(Dataset excerpt)
** Start **
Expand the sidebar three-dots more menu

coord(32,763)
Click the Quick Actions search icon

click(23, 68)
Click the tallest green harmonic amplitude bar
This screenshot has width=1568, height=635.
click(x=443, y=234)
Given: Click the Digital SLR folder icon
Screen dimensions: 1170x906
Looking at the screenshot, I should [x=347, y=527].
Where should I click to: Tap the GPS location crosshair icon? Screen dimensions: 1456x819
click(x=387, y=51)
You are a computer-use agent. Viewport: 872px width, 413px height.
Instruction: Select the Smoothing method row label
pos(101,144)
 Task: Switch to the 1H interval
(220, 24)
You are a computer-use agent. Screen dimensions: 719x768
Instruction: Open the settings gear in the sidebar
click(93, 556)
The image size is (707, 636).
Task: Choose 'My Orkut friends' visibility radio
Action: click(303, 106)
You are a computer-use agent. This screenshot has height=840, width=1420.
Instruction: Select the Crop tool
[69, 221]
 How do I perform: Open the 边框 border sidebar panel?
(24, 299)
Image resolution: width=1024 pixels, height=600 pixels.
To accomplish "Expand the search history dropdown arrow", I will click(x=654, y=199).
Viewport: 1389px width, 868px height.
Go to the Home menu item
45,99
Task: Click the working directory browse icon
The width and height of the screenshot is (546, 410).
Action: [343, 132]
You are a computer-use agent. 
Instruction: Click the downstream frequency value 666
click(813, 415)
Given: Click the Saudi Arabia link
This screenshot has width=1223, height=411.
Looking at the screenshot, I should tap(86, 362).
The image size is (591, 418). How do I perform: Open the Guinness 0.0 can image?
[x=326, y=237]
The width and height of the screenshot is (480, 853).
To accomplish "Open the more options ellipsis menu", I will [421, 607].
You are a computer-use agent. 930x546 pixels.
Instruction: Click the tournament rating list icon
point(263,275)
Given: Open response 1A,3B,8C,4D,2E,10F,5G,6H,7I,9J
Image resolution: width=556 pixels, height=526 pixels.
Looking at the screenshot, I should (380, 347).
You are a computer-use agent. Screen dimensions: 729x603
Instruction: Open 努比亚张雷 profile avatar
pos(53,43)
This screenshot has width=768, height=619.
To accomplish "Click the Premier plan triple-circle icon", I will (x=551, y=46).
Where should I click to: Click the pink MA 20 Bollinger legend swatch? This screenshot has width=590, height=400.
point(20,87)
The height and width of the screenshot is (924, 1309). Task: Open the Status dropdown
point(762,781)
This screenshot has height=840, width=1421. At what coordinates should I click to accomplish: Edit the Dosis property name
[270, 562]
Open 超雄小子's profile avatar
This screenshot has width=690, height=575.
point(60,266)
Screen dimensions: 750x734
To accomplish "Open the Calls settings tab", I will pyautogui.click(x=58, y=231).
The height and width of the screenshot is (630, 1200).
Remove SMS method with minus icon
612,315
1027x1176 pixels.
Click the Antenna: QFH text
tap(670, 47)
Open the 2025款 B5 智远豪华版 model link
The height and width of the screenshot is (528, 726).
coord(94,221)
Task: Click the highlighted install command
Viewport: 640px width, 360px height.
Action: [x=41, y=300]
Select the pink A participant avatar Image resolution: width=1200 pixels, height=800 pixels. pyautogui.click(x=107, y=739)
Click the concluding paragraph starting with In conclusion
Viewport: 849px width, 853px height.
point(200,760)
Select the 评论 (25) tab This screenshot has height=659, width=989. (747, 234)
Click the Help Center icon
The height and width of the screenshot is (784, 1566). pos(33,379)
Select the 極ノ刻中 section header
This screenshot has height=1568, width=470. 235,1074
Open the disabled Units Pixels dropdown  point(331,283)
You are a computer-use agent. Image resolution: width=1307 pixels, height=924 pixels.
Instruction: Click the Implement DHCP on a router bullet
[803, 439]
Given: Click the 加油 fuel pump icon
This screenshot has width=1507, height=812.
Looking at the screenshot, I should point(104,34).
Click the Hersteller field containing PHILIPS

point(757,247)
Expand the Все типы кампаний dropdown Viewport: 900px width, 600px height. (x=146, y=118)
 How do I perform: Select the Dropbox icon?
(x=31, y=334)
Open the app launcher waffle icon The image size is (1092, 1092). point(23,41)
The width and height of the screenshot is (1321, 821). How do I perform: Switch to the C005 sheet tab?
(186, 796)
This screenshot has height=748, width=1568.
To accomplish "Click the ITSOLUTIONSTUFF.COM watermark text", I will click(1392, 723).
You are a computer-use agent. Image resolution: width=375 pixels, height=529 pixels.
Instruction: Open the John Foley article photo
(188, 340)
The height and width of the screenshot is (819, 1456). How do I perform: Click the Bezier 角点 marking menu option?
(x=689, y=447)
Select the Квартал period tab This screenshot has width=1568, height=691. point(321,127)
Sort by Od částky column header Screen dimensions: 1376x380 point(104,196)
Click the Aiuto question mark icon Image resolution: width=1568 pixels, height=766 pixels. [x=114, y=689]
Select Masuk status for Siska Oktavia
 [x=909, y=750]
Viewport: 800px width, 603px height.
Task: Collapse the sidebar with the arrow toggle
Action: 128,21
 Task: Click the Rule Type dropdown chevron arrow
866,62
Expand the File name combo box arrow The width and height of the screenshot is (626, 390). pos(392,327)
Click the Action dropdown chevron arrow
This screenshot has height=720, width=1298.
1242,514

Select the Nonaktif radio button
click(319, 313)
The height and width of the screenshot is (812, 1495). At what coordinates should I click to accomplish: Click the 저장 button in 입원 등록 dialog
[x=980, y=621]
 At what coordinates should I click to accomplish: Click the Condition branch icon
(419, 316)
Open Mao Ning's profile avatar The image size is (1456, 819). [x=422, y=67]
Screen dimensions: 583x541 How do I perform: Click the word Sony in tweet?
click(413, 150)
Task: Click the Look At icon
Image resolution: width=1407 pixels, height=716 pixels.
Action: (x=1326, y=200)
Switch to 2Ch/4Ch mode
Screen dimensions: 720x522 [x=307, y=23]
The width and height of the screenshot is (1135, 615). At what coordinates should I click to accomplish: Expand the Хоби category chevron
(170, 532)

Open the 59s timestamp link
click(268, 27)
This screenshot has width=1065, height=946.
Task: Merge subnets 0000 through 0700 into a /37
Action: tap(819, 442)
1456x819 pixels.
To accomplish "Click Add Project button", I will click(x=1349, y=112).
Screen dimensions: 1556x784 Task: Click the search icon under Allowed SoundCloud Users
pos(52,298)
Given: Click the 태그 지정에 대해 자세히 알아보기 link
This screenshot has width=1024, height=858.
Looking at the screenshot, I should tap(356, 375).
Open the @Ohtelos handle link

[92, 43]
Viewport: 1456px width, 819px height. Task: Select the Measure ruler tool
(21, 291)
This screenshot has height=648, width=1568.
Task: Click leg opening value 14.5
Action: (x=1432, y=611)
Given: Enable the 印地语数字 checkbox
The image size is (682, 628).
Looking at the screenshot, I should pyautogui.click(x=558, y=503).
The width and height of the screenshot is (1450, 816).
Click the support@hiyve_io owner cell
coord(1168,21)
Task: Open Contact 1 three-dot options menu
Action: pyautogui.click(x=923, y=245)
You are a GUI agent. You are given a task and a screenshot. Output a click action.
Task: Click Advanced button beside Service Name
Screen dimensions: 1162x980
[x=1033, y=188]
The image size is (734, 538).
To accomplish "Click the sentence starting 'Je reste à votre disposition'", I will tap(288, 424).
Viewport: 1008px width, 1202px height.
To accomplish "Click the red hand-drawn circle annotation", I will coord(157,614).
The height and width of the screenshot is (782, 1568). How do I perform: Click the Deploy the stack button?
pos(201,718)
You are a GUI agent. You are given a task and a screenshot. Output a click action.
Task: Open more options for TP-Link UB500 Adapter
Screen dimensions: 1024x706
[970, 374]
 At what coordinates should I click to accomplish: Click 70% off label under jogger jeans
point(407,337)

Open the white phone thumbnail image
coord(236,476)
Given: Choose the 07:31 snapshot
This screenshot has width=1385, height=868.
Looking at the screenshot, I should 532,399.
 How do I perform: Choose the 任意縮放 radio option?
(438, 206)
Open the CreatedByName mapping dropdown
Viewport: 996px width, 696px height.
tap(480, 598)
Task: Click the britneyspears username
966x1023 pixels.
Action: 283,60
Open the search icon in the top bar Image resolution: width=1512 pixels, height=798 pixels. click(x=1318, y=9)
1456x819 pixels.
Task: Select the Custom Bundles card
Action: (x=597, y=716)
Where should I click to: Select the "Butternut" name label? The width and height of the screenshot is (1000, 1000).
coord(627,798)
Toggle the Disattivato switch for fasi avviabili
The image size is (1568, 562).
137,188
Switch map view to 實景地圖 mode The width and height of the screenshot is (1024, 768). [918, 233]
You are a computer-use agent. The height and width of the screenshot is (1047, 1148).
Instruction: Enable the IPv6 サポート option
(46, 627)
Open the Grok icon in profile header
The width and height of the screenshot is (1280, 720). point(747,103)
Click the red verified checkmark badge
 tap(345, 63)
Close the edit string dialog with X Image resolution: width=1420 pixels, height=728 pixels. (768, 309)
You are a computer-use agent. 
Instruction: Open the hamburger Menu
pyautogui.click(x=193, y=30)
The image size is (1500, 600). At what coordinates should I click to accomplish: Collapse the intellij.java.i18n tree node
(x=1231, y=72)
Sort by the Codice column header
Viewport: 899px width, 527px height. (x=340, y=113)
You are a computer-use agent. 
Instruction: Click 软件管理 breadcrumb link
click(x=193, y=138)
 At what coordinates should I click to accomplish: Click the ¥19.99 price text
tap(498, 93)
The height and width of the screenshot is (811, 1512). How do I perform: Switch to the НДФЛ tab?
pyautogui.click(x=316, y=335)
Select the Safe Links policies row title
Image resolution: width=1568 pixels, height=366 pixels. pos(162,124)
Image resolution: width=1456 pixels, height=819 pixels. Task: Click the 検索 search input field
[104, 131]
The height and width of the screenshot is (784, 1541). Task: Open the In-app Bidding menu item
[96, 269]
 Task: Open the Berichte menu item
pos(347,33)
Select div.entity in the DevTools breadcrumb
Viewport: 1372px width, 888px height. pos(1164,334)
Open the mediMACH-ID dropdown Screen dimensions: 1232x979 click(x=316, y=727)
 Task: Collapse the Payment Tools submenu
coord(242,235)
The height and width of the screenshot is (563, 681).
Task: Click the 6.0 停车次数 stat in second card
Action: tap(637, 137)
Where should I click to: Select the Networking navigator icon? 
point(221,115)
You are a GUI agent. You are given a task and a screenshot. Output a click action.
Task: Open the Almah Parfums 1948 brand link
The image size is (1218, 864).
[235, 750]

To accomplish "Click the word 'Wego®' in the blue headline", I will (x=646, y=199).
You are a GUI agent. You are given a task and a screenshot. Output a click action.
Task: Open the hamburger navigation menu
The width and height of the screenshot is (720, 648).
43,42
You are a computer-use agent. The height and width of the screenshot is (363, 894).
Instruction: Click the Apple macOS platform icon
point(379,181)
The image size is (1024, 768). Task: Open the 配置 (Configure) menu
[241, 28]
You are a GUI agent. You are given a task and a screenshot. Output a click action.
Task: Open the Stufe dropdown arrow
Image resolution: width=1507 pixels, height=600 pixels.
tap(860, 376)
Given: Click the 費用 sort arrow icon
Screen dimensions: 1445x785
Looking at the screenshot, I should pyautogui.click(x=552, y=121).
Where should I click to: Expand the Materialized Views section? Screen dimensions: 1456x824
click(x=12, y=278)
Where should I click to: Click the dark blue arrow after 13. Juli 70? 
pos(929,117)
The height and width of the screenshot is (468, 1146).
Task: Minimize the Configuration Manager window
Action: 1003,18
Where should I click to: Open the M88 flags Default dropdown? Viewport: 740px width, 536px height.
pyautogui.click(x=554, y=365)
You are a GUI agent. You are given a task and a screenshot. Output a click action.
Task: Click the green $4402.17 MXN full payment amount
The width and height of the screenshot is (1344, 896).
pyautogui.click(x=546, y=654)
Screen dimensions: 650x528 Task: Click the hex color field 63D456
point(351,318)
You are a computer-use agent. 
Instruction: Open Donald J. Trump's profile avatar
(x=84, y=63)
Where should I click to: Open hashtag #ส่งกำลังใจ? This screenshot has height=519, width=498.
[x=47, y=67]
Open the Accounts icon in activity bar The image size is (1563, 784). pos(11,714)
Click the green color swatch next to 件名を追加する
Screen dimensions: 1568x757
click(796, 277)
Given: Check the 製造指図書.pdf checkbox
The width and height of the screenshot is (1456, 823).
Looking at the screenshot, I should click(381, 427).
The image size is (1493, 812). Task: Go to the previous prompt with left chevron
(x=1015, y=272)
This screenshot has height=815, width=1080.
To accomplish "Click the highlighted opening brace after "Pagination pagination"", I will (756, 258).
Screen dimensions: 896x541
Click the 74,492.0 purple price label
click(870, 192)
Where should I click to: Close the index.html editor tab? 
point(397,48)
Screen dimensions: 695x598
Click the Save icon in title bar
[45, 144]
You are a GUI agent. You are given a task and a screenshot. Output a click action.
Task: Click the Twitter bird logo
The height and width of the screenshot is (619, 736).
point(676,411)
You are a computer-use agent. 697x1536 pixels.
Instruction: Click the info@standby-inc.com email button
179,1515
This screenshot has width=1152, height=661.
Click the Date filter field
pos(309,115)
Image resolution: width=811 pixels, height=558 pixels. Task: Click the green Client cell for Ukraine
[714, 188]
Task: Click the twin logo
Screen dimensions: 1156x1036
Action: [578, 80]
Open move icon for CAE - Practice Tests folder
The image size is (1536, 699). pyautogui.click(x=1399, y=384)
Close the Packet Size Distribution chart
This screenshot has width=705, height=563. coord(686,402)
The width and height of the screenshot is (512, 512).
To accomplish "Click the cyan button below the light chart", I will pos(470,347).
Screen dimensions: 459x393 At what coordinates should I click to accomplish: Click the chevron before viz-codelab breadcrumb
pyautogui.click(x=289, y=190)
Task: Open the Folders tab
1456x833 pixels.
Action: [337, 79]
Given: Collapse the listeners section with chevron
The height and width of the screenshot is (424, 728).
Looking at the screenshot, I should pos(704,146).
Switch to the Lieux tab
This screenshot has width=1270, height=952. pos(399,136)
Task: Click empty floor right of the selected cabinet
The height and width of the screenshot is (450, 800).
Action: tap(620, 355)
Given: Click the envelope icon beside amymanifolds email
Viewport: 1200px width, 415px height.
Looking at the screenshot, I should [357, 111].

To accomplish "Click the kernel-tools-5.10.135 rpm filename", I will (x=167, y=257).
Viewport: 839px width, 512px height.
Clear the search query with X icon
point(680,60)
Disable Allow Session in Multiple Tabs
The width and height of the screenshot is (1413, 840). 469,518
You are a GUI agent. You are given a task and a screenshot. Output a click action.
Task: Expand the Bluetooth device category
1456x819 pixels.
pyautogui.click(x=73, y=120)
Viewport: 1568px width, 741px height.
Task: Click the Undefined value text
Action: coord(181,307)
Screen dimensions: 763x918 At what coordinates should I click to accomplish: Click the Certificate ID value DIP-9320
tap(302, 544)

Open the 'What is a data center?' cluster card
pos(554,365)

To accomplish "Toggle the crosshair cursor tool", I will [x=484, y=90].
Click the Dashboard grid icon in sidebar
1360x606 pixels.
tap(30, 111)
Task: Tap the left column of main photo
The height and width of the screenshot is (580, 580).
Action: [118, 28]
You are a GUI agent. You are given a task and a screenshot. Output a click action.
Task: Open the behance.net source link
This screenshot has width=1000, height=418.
** End **
Please reproduce the entries starting at the line containing "You are a computer-use agent. 697x1536" and ending at the line containing "Action: [337, 79]", substituting "Downloads tab" for "Folders tab" and leaving everything else unchanged.

You are a computer-use agent. 697x1536 pixels.
Instruction: Click the info@standby-inc.com email button
179,1515
This screenshot has width=1152, height=661.
Click the Date filter field
pos(309,115)
Image resolution: width=811 pixels, height=558 pixels. Task: Click the green Client cell for Ukraine
[714, 188]
Task: Click the twin logo
Screen dimensions: 1156x1036
Action: [578, 80]
Open move icon for CAE - Practice Tests folder
The image size is (1536, 699). pyautogui.click(x=1399, y=384)
Close the Packet Size Distribution chart
This screenshot has width=705, height=563. coord(686,402)
The width and height of the screenshot is (512, 512).
To accomplish "Click the cyan button below the light chart", I will pos(470,347).
Screen dimensions: 459x393 At what coordinates should I click to accomplish: Click the chevron before viz-codelab breadcrumb
pyautogui.click(x=289, y=190)
Task: Open the Downloads tab
1456x833 pixels.
Action: [337, 79]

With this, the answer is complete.